The Short Stories That Haunt Sarah Hall

Sarah Hall
photo: Richard Thwaites

I’ve been a fan of Sarah Hall for about a decade now; she’s even been a guest for a literary event I curated back in the day. So I was very excited to see her new short story collection, Madame Zero. From the outright fantasy of “Mrs. Fox” to the emotional turbulence bubbling under the clinical detachment of “Case Study 2” to the grim, twenty-minutes-into-the-future premise hanging over “Theatre 6,” these stories are staying with me, and I expect I’ll be thinking about them—and the other six stories, as I finish them in turn—for some time to come. In this guest post, Sarah talks about some stories that have stayed with her through the decades.

My earliest memories of short stories are from infant school—sitting on the blue carpet of the tiny library, aged six and utterly spellbound as the headmaster recounted by heart a series of Lake District folk tales. The Windermere Ferryman. The Hairy Toe. The Cappel (a large, flame-eyed, ghost dog): This was mind-twisting stuff in the late 1970’s, before you weren’t allowed to terrify small impressionable people, or suggest to them that at any moment life could be thrown out of kilter.

The power and atmosphere of those uncanny goings-on had a lasting effect. I look for the same primordial qualities in short fiction now—the sense of being haunted, literally, emotionally, or philosophically, the idea of human mutability, the world’s mutability. As a teenager, I remember reading “Hunters In The Snow” by Tobias Wolff and feeling a similar toe-curling dread, at the awful drama and the solipsism of the characters. I remember panicking internally, thinking, stop, stop, he’s going to die, while the events moved in opposition, regardless. That was my first understanding of the mental bifurcation short stories can create.

Angela Carter’s The Bloody Chamber And Other Stories also contained appealingly unsettling scenarios, sexual subversions, and the all-important animal motifs (I was a rural kid). They were a perfect continuation of those childhood tales, but with a thrilling new sensuality and linguistic verve that, as a young adult, blew my mind. I still love her work.

Later, I studied poetry and short stories on the creative writing program at St. Andrews University. The notion that short form was dependent on very careful construction and select materials, like a poem, was tantamount. On the course, I encountered Flannery O’ Connor, J.D. Salinger, Charlotte Perkins Gilman, Edgar Allan Poe: an elite posse of experts, capable of beautiful and excruciating metaphysics. I also met a lot of American students and began to understand how respected the form is in the United States, how important a space in literary history it occupies, and how committed to its study and practice contemporary writers are.

Like poetry, short story apprenticeships can take time. For a long while, I couldn’t produce anything even approaching decent. I didn’t understand what was required—the fictive legerdemain necessary to compress and distill worlds and meaning into microcosm, calibrating component parts, alluding, omitting, creating that duality of surface story and undercurrent, dismounting normality. I didn’t know how to do it.
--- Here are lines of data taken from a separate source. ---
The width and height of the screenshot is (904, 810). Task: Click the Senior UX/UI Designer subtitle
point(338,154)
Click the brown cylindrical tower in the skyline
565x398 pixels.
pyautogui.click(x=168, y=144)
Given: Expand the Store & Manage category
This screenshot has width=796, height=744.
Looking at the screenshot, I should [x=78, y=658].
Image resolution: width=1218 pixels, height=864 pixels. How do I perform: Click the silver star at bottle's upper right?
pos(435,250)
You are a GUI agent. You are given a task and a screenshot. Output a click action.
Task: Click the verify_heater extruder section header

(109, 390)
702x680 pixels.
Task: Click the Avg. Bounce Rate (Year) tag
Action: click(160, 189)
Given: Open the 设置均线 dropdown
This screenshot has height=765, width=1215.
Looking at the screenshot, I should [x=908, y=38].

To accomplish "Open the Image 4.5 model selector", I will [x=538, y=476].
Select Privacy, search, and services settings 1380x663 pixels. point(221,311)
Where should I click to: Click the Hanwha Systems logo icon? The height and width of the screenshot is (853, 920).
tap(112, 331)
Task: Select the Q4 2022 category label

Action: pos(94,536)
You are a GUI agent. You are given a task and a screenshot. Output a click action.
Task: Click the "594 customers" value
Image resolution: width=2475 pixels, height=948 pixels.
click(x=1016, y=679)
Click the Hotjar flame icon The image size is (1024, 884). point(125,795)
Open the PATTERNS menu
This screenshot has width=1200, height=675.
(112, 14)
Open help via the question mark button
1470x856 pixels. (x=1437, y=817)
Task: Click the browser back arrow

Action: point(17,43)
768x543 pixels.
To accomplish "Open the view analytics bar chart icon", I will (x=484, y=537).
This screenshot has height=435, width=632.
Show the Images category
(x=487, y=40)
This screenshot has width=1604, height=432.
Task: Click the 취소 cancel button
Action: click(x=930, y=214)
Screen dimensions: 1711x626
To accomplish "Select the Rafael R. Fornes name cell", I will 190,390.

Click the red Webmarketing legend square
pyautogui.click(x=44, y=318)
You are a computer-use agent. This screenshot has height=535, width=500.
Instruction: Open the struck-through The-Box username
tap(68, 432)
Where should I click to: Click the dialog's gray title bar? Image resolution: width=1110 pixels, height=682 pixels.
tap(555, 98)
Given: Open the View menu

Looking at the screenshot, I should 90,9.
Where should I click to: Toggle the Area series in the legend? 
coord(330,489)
But I kept reading: Anton Chekhov, Nikolai Gogol, Katherine Mansfield, Richard Brautigan, Edna O’ Brien, Tessa Hadley, James Salter, George Saunders, Ali Smith, Jon McGregor. Exacting though the form is, it’s wonderfully accommodating of experiment, modernity, and adaptation. There are many more writers of the past I could cite, but I’m most excited by writers today whose work reflects the form’s finest traditions and its evolving possibilities, gender revolutions, science fictions, constructivism, and cutting-edge psychology.

I think Junot Diaz is one of the most daring and intelligent contemporary writers, unafraid of difficult cultural, political or behavioral terrain, and capable not only of producing brilliant individual pieces, but collating them in such a way as to create larger narrative, meta-story. This Is How You Lose Her is a phenomenal piece of work. To traverse the unforgiveable acts of the philandering serial narrator, Yunior, as he pathologically lies and cheats on women, is quite an experience for a reader. But the dehumanization and humanization processes of the characters involved is so finely expressed and examined, the damage is so purposeless while the narrator’s journey is so instructive, that by the last story the reader arrives at a very unexpected place—not redemption, exactly, but amnesty. Diaz is a writer who understands that the form is a remarkably stable item wherein incalculable destabilization might occur, human conflict, undoing, and restructuring. We are not what we are, but what we become.

Though they formed the basis of my earliest literary experience, with their calling cards of disquiet and otherness, and they still hold that essential resonance for me, short stories now seem more about companionability in a complex adult world. We are never immune from chaos and change. We never lose the ability to be stupefied. What I like best about short stories is that no artificial consolation or solution to our (problematic) existence is offered.

Instead, they challenge and question civility and regulation, they disrupt peace of mind, and they frequently remind us of our mortality. They deal forthrightly or subtly in the business of life’s insolvency and our transitional selves. Don’t get too comfortable sitting on that blue carpet, little girl, they suggest, because at any moment it might be pulled out from under you.